The Sinbad Herd
The Sinbad Herd Management Area (HMA) encompasses 234,050 acres of Federal and State lands which is located 30 miles west of Green River, UT. It extends up to 19 miles on both sides of I-70 from the San Rafael Reef to Eagle Canyon. Horses can be found south of I-70 from exit 131 to the Hidden Splendor Mine. Burros are seen along I-70 from the San Rafael Reef to the Dutchman Arch.
The vegetation on the HMA is dominated by pinyon-juniper/sagebrush/shadscale/bunchgrass communities.
Wild horses and burros have occupied the San Rafael Swell area since the beginning of the Old Spanish Trail in the early 1800s. Early travelers would lose animals or have them run off by Indians or rustlers. Many of these animals were headed for California to be traded and sold and were of good stock. The herd was also augmented through the release of domestic horses from local ranches. By the early 1900s, wild horse and burro numbers had soared and were being captured and sold by local “mustangers.” This continued until the passage of the Wild Free Roaming Horse and Burro Act of 1971. Since the passage of this act, the horses and burros have been managed under federal law and Bureau regulation.
The dominant colors of the horses within the herd area are black, buckskin, grulla, and bay in that order. The dominant colors of the burros within the herd area are black and gray.
The horses on the HMA are average in size ranging from 700 to 1000 pounds.

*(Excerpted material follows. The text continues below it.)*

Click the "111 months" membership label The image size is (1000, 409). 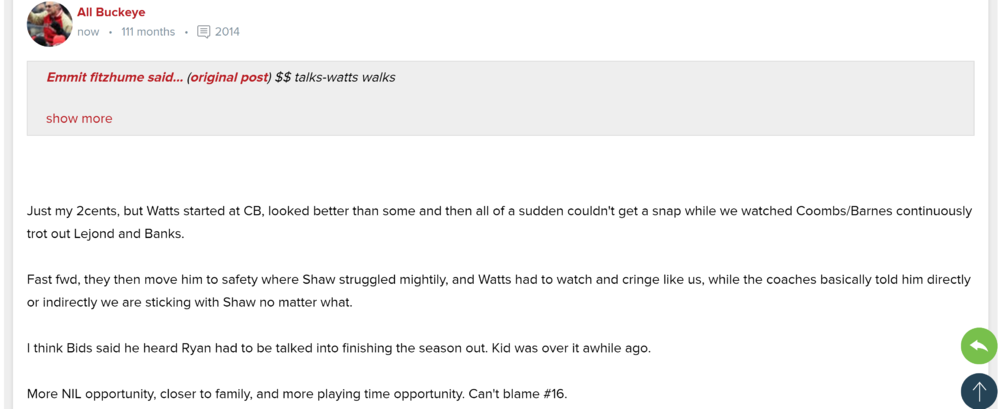[148, 32]
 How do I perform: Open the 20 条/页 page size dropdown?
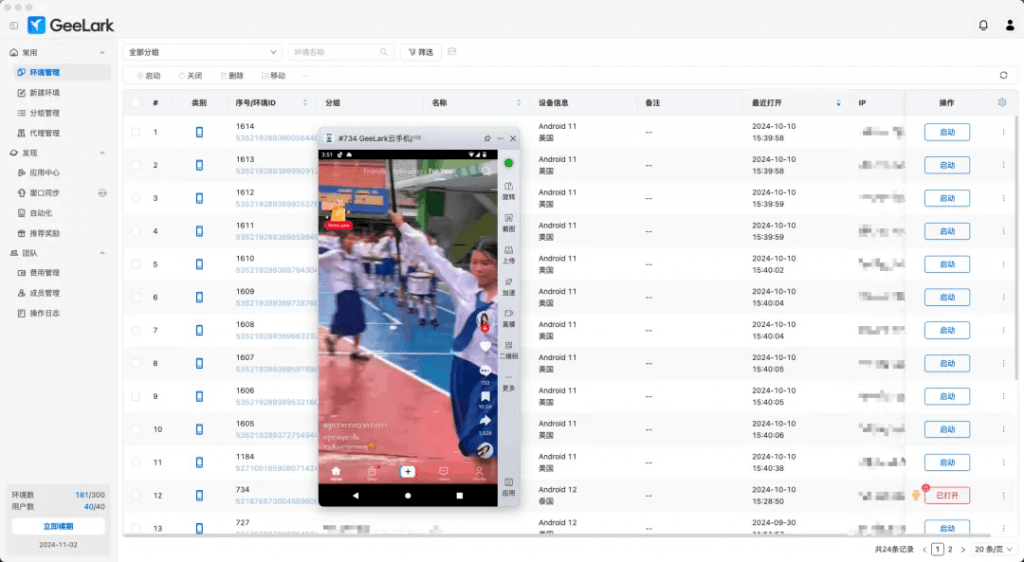tap(990, 549)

The BLM management goal is to manage the horse herd at near 50 head and the burros at near 75 head. In order to achieve this goal, some of the horses and burros must be rounded up every 2 to 5 years. Excess animals are then offered for adoption through the BLM’s wild horse and burro adoption program. For more information on adoption of animals from this herd, contact the Price Field Office.
For viewing wild horses take I-70, 29 miles west of Green River to ranch exit 131. Travel south on the graveled road following BLM signs to the Reds Canyon/ McKay Flat junction. Turn south for 4 miles to McKay Flat. Watch for horses along the way.
For burro viewing, head northeast for approximately 4 miles on a graveled road from I-70 exit 131 to the BLM Sagebrush Flat sign. Continue east ½ mile to a narrow freeway underpass. Go through the underpass and continue east on any of the several dirt roads. Burros may be seen from any one of the roads in this area. Also, watch along I-70 from the Spotted Wolf rest stop (exit 143) 17 miles west of Green River to exit 131. Burros are commonly spotted from the freeway.
Special Travel Conditions
For wild horse viewing, the main road to McKay Flat is a maintained gravel road, traversable in dry weather with care, by passenger cars. The loop around Reds Canyon and all other roads used to view horses and burros require high clearance vehicles. Summer storms and flash floods tend to damage even the well maintained roads so it is suggested that only 4 wheel drive/ high clearance vehicles travel through the HMA. When wet, the roads in this area are very slick and muddy, and very dusty during extended dry periods. Due to these conditions, the roads remain rough and should be traveled with care. Wilderness Study Areas occur within this HMA and at the end of many access roads. These Wilderness Study Areas are marked and have special travel restrictions not allowing motorized vehicles. Hiking and horse backing in these areas are allowed.